Laser Engineering Flashcards
What is vibrational sum-frequency generation spectroscopy?
It is a method that characterizes surfaces and interfaces (structure, reactivity, composition, etc). It involves a second order nonlinear process. It mixes a pulsed tunable IR beam with a visible beam to produce an output with frequency the sum of the two. Detects resonances.
What’s XPS?
X-ray photoelectron spectroscopy. It’s a surface-sensitive effect based on the photoelectric effect, and can identify specific elements, chemical states, and electronic structure. Requires a vacuum. Measures electron count as a function of binding energy; certain peaks respond to certain electrons.
How does FTIR work?
Uses a Michelson interferometer and broadband light source (silicon carbide heated to high temperature, black body radiation like) to resolve spectral data over a wide spectral range. Very similar to OCT. Can be used to measure vibrational mode absorption or other resonant features.
How does Raman spectroscopy work?
It relies on inelastic scattering of photons (Raman scattering). A monochromatic light source (UV to IR but can also use X-rays), interacts with the molecular vibrations, phonons, or other excitations in a system, resulting in shift of the photon energy.
What does XRD measure?
atomic and molecular structure of crystals; measures X-ray counts as a function of angle. Diffraction angle gives information of electron density, chemical bonds, etc.
How does an SEM work?
Scanning Electron Microscope is an imaging technique that scans the surface with a focused beam of electrons, allowing for topography and composition. “Secondary” electrons are measured.
Describe what happens with harmonic generation?
n photons with the same frequency interact with a nonlinear material, are “combined”, and then generate a new photon with n times the energy (and wavelength divided by n). This happens because with sufficiently high electric field, polarizability starts to saturate (and behave nonlinearly). [related to electric susceptbility]
What is needed for efficient harmonic generation?
Lots of photons (low probability event); probability decreases with order of harmonic generation
Nonlinear medium must have an optimized symmetry (phase matching - birefringence)
Light source must be very intense and highly spatially and temporally coherent for efficient harmonic generation.
How is 266, 355 nm and 532 nm light typically generated?
532 nm light: frequency doubling of Nd:YAG crystal (1064 nm) light using lithium triborate (LBO) crystal
355 nm light: frequency tripling of Nd:YAG crystal via frequency doubling to 532 followed by sum frequency generation of the 532 nm light with the original 1064 nm light (1064 +532 = 355)
266 nm light: 1064 nm light frequency doubled to 532 (LBO) then again using another frequency doubling crystal (CLBO or cesium LBO).
What is an excimer laser?
optical amplification that occurs in a plasma with some noble gas and a halogen, pumped with nanosecond pulses to generate excimers; UV light is output typically
What are some issues with fiber coupling UV light?
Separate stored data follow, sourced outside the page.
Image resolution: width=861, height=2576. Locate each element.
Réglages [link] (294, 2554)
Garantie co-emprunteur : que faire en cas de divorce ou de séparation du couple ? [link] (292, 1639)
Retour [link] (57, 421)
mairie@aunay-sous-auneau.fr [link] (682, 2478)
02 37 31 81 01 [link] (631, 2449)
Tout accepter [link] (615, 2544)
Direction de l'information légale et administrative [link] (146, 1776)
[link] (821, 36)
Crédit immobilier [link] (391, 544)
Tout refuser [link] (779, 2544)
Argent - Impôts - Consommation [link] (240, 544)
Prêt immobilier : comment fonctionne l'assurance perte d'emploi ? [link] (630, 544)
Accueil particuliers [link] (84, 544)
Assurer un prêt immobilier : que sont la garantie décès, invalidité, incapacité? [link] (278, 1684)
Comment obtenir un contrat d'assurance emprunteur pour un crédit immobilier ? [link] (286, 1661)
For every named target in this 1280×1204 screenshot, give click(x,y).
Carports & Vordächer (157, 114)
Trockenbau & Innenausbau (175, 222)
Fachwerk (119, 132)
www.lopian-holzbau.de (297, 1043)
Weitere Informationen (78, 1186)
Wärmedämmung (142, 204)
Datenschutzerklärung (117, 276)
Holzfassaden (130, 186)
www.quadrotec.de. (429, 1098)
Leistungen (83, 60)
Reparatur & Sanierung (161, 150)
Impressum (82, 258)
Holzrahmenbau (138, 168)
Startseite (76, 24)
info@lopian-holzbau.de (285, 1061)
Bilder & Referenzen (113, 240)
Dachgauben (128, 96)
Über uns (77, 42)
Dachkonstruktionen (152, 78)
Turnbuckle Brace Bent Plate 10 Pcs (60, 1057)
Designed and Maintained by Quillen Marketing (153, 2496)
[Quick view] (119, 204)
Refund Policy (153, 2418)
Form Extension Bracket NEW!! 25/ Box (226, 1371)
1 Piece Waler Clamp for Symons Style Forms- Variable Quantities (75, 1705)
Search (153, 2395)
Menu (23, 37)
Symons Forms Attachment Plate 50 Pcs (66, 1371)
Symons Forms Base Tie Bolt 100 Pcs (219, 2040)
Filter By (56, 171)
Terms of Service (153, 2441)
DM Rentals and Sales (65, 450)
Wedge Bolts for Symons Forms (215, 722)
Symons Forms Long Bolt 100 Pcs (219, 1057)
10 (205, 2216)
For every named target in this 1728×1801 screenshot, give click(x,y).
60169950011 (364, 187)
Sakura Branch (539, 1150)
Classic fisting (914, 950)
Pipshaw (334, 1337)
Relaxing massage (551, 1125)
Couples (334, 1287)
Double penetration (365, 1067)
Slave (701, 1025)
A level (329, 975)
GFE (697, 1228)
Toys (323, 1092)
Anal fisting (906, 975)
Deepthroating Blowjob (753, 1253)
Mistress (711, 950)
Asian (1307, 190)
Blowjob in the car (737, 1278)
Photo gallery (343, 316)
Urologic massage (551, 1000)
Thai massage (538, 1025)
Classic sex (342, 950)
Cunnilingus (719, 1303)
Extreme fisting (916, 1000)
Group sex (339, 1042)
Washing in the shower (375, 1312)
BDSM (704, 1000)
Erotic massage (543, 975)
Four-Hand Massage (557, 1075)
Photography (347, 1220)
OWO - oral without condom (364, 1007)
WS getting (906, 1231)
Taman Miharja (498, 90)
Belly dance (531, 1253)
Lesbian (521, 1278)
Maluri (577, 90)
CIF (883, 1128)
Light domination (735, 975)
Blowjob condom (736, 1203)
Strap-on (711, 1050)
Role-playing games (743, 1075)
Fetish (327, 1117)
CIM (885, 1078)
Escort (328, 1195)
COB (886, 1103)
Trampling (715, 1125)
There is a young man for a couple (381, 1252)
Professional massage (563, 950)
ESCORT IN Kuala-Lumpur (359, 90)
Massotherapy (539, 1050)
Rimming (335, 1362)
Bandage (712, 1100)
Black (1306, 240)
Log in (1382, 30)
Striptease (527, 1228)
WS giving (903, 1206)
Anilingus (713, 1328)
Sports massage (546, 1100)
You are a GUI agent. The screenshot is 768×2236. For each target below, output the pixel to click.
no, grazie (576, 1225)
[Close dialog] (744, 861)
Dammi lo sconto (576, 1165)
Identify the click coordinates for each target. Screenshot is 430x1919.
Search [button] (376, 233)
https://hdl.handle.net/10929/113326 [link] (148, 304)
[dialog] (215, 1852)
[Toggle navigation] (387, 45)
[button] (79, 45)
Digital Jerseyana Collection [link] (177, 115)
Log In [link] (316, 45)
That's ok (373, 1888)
Using (even) fused silica fibers results in solarization/degradation of the light. Hollow core fibers can be used
What is a fiber laser and what are some unique advantages?
Fiber laser: gain medium is a rare-earth-doped optical fiber. Typically they are diode-pumped. Typical to use fiber Bragg gratings (made within the doped fiber) as the resonator/reflector.
Generally they do NOT generate polarized output (sort of, it’s unstable). Most others generate linearly polarized light.
Advantages: good for high power (guiding effect avoids thermo-optical problems) in laser welding and cutting of metals.
good for upconversion lasers because you can maintain high pump intensities required for upconversion.
good for narrow linewidth/single longitudinal mode, can tune fiber bragg gratings very well
What’s Q switching?
A way of generating short (nanosecond, not pico or femto) by modulating the intracavity losses (Q factor). Keep losses high and feeding energy into the gain medium such that it accumulates, then abruptly reduce losses (this is all done using an acousto- or electro-optic modulator). Then the power builds up quickly in the laser resonator, then the gain gets saturated, and a pulse is extracted.
Unique properties and applications of laser diodes?
Highly tunable wavelength based on band gap flexibility
Very sensitive to current, requires fixed current (which is why a driver is typically used)
Generally cw (but can also generate very fast pulses)
Trade-off between beam quality and power
Very reliable
Applications: telecom, barcodes, DVDs, FaceID, pump source for other lasers and amplifiers.